DETAILED DESCRIPTION OF EMBODIMENTS
For purposes of description herein the terms "upper," "lower,"
"right," "left," "rear," "front," "vertical," "horizontal," and
derivatives thereof shall relate to the invention as oriented in
FIG. 1. However, it is to be understood that the invention may
assume various alternative orientations and step sequences, except
where expressly specified to the contrary. It is also to be
understood that the specific devices and processes illustrated in
the attached drawings, and described in the following specification
are simply exemplary embodiments of the inventive concepts defined
in the appended claims. Hence, specific dimensions and other
physical characteristics relating to the embodiments disclosed
herein are not to be considered as limiting, unless the claims
expressly state otherwise.
Referring to the embodiment illustrated in FIGS. 1-5B, the
reference numeral 10 generally designates an appliance having a
cabinet 12 with a cabinet door 14 and an ice maker 16. A primary
ice bin 18 is disposed in the cabinet door 14 of the appliance 10.

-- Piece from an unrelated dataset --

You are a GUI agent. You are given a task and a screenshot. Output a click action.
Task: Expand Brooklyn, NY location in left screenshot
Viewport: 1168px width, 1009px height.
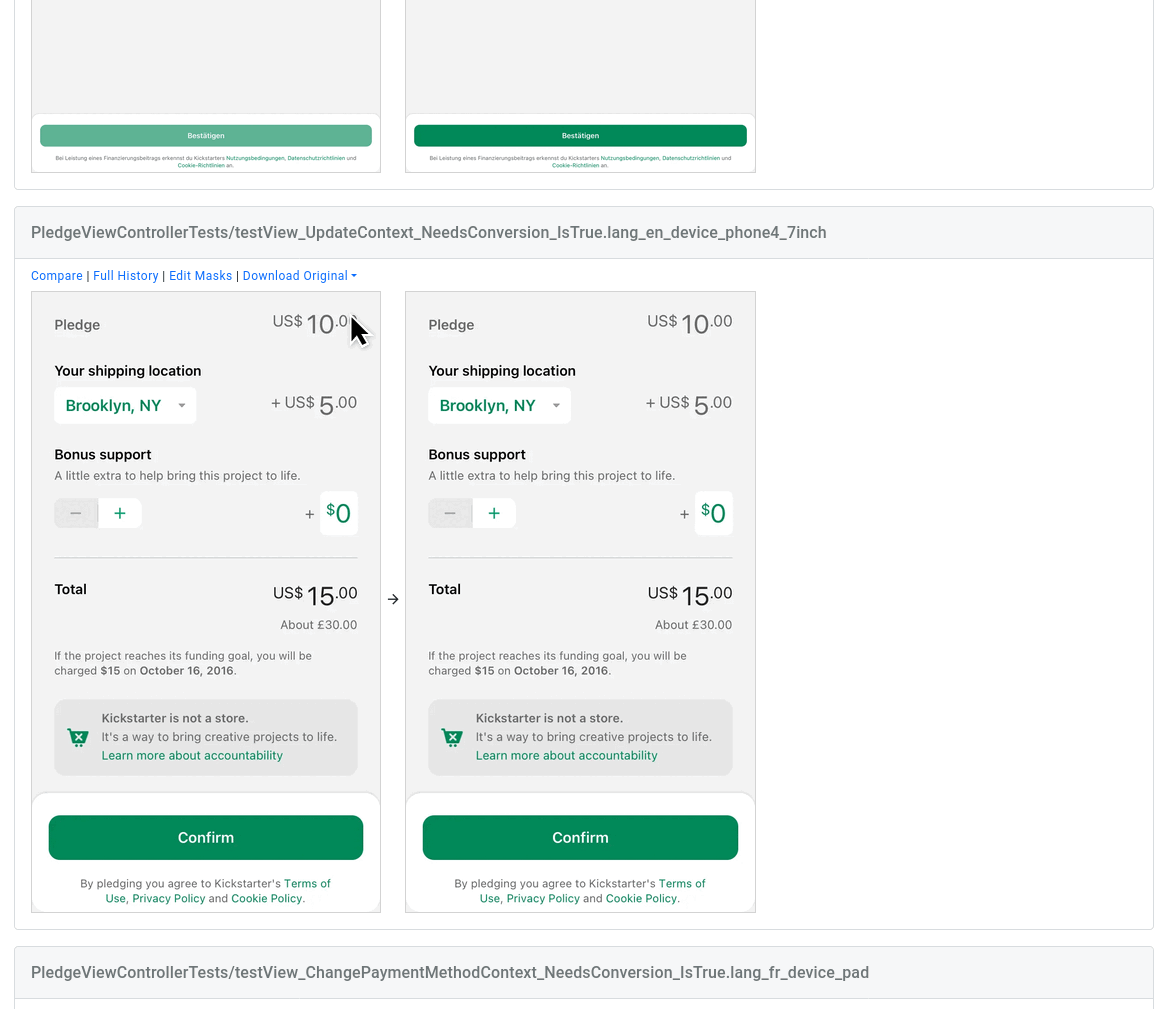(x=125, y=405)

A secondary ice bin 20 is disposed in the cabinet 12 of the
appliance 10. A routing device 22 is disposed inside the cabinet
12. The routing device 22 includes a stationary base 24 that
supports an adjustable ramp 26. The ramp 26 is operable between a
first position 28 that directs ice 29 to the primary ice bin 18 and
a second position 30 that directs ice 29 to the secondary ice bin
20.
Referring again to FIGS. 1-5B, the ice maker 16 is mounted to an
interior wall 40 of the cabinet 12. The ice maker 16 has a water
receiving funnel 42 that relays water down to a collection trough
44. The collection trough 44 includes a plurality of fingers 46
that remove the water after the water has frozen into ice 29 in the
collection trough 44. The fingers 46 are connected to a shaft 48
that engages a motor 50. The motor 50 activates after a
predetermined time has passed (the time needed to freeze water).
The routing device 22 is positioned so that the ramp 26 can be
adjusted to dispense ice 29 into the primary ice bin 18 in the
cabinet door 14 or into the secondary ice bin 20 in the cabinet 12.
The adjustable ramp 26 includes side flanges 54 that assist in
guiding the ice 29 into the appropriate bin 18, 20, thereby
minimizing the likelihood that ice 29 will fall off a side of the
ramp 26 into the cabinet 12.
As shown in FIGS. 3 and 4, the stationary base 24 of the routing
device 22 includes a body portion 53 that extends between side
supports 55. The side supports 55 include an abutting flange 56
that extends both above and below the planar extent of the body
portion 53. The ramp 26 includes a proximal end 57 and a distal end
58. Mechanical fastener apertures 59 are disposed in the body
portion 53 and also through the abutting flanges 56. The distal end
58 of the ramp 26 is pivotally connected to the abutting flanges 56
which allows for the ramp to move between the first raised position
28 (FIGS. 1A and 1B) that directs ice 29 to the primary ice bin 18
and the second position 30 (FIGS. 2A and 2B) that directs ice 29 to
the secondary ice bin 20. It is also contemplated that the ramp 26
could be connected to the stationary base 24 at the proximal end 57
or an intermediate position along the side supports 55. The body
portion 53 of the routing device 22 is connected to the ice maker
16 on an underside thereof by mechanical fasteners. It is
contemplated that the routing device 22 may be constructed from any
of a variety of materials including plastic, aluminum, etc. or
combinations thereof.
Referring again to FIGS. 5A and 5B, when the routing device 22 is
in the first position, ice 29 from the ice maker 16 falls onto the
proximal end 57 of the adjustable ramp 26 and cascades downward off
of the distal end 58 of the ramp 26 and into the primary ice bin
18. When the routing device 22 is in the second position 30, ice 29
falls from the ice maker 16 onto the ramp 26 and cascades toward
the proximal end 57 of the ramp 26 into the secondary ice bin 20.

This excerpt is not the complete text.